## start EXERCISE INPUT

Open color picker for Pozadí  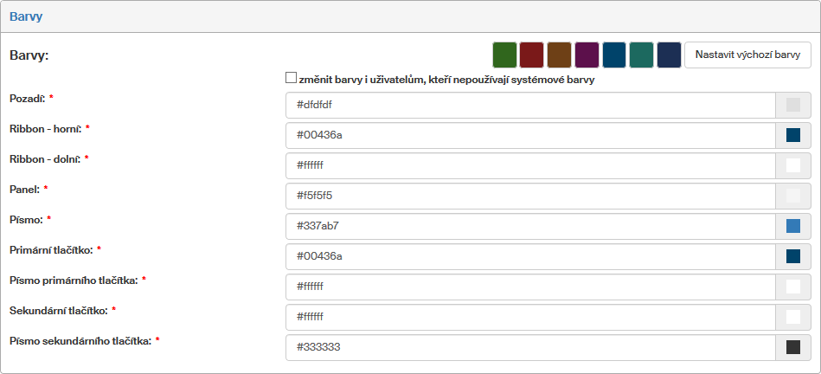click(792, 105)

## end EXERCISE INPUT
## start EXERCISE INPUT

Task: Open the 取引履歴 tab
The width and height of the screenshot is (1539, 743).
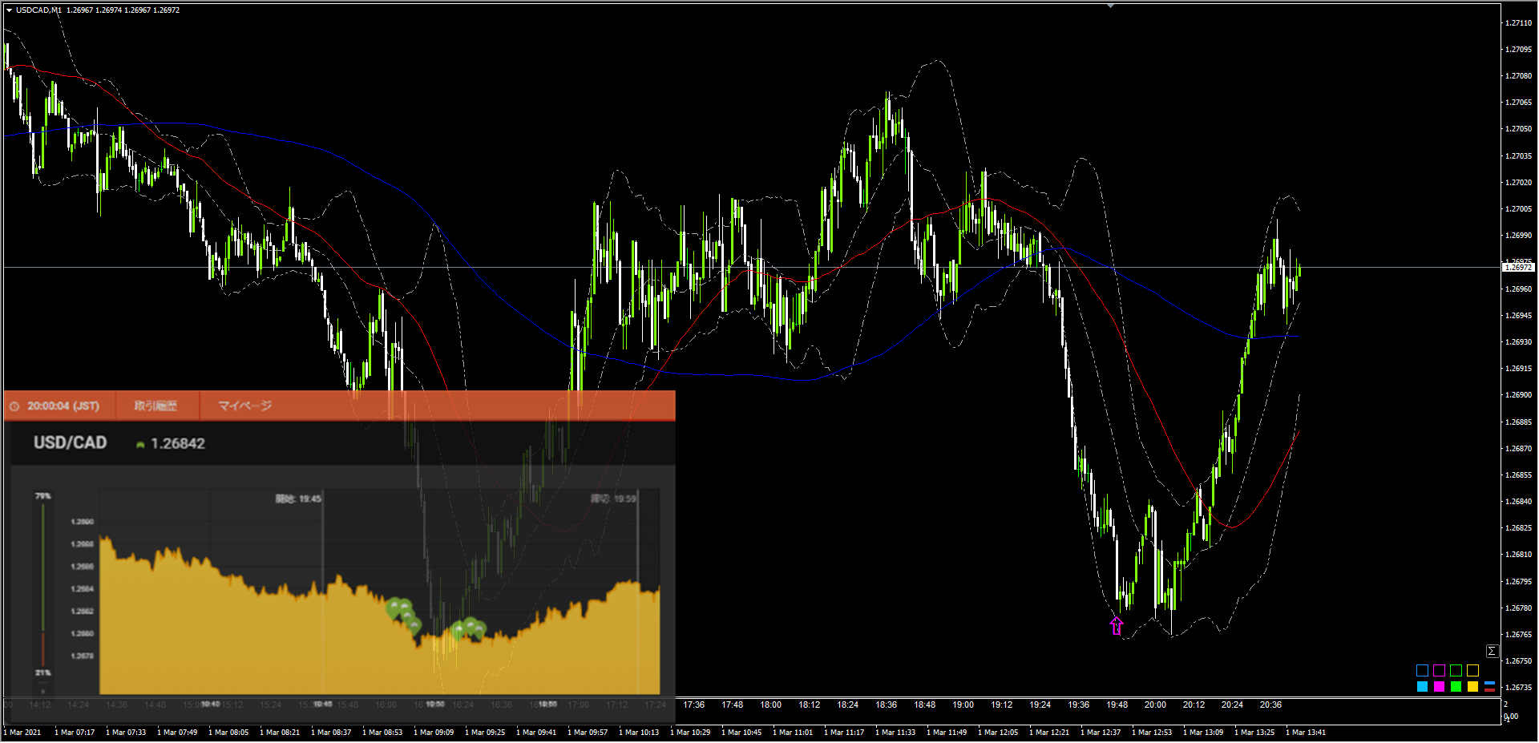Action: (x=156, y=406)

## end EXERCISE INPUT
## start EXERCISE INPUT

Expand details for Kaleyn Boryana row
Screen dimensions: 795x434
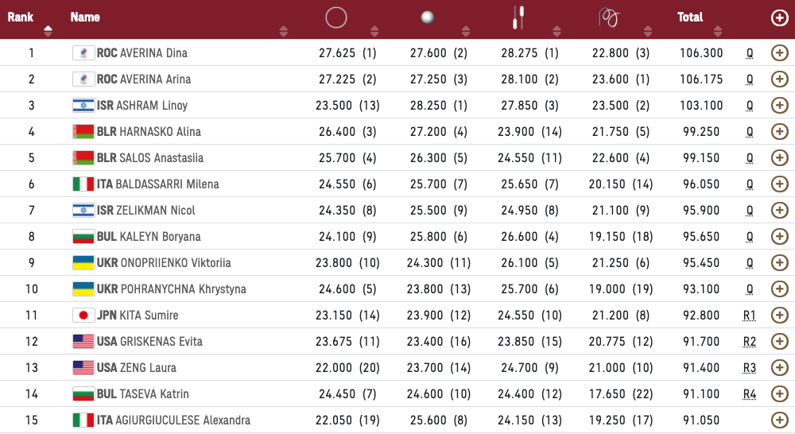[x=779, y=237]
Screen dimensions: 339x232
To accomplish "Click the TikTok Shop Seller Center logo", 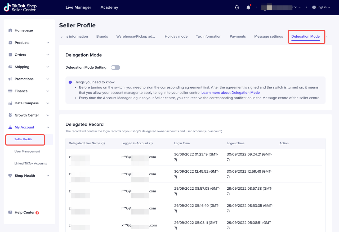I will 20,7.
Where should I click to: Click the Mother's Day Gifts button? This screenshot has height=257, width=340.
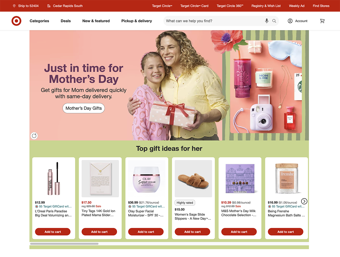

## end EXERCISE INPUT

Could you transcribe the rows above, word for word, from the line with "Task: Open the 取引履歴 tab" to the line with "Action: (x=156, y=406)", leaving the pictures out?

**RESULT OF THIS EXERCISE:**
Task: Open the 取引履歴 tab
The width and height of the screenshot is (1539, 743).
Action: (x=156, y=406)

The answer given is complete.